Element and text position data
[Start]
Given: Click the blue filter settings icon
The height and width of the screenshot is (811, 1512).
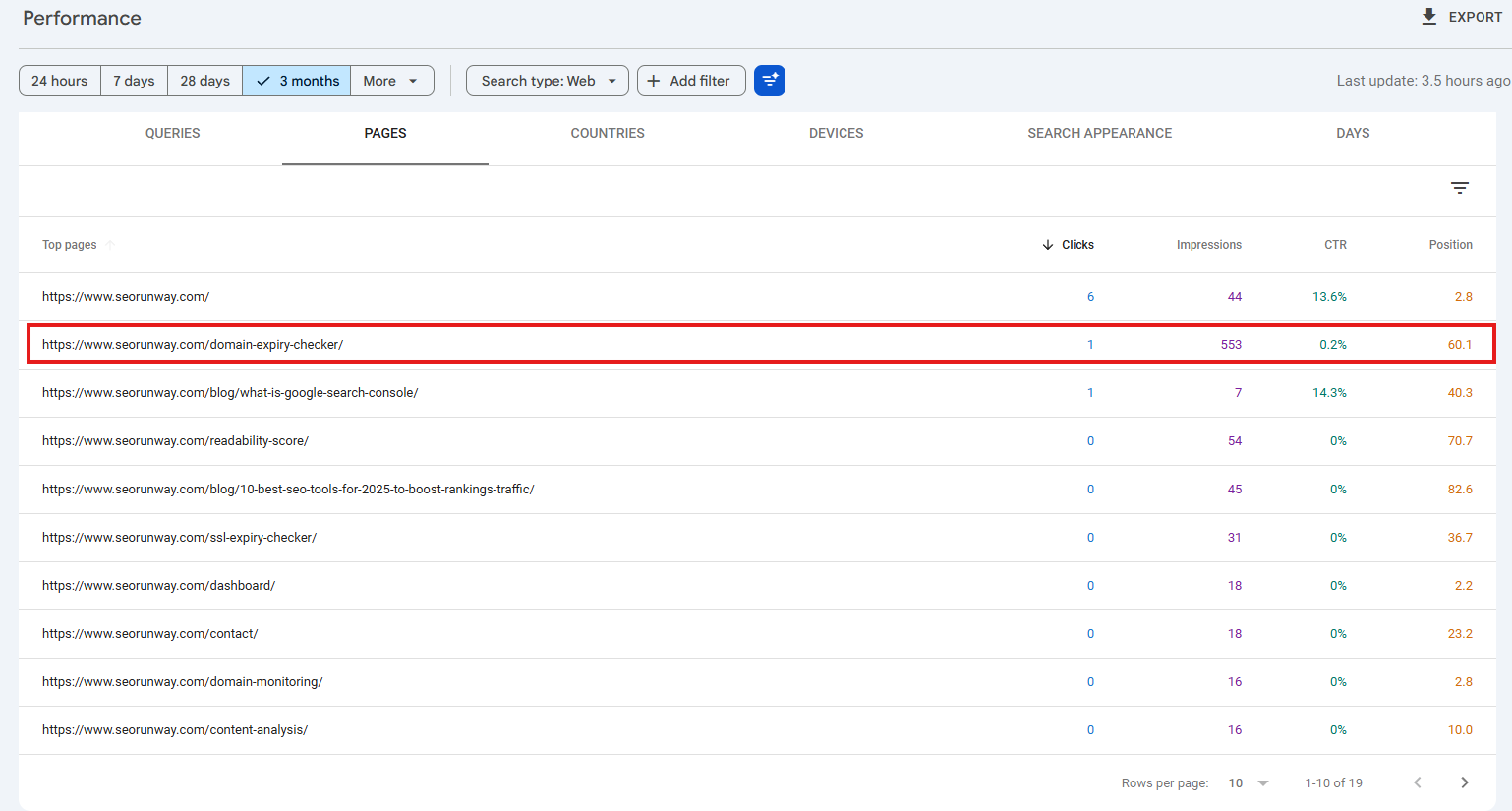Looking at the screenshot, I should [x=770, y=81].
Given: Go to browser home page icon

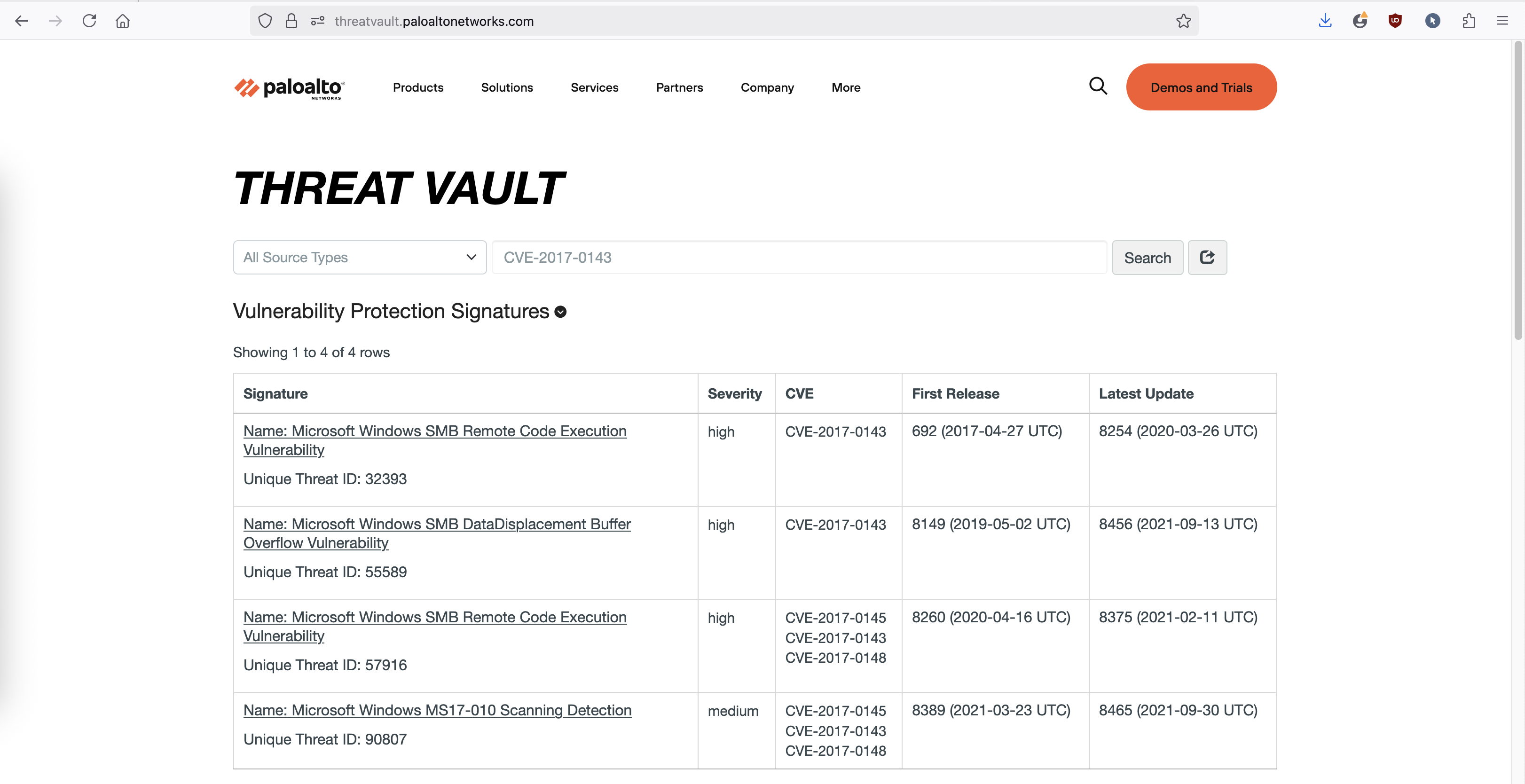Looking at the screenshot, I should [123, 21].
[End]
▶ _To be done_: Turn every line of the material above into a numbered list, skipping the blank lines. Leave the pictures out of your answer.

▶ _Output_:
1. Given: Click the blue filter settings icon
2. The height and width of the screenshot is (811, 1512).
3. Looking at the screenshot, I should [x=770, y=81].
4. Given: Go to browser home page icon
5. Looking at the screenshot, I should [123, 21].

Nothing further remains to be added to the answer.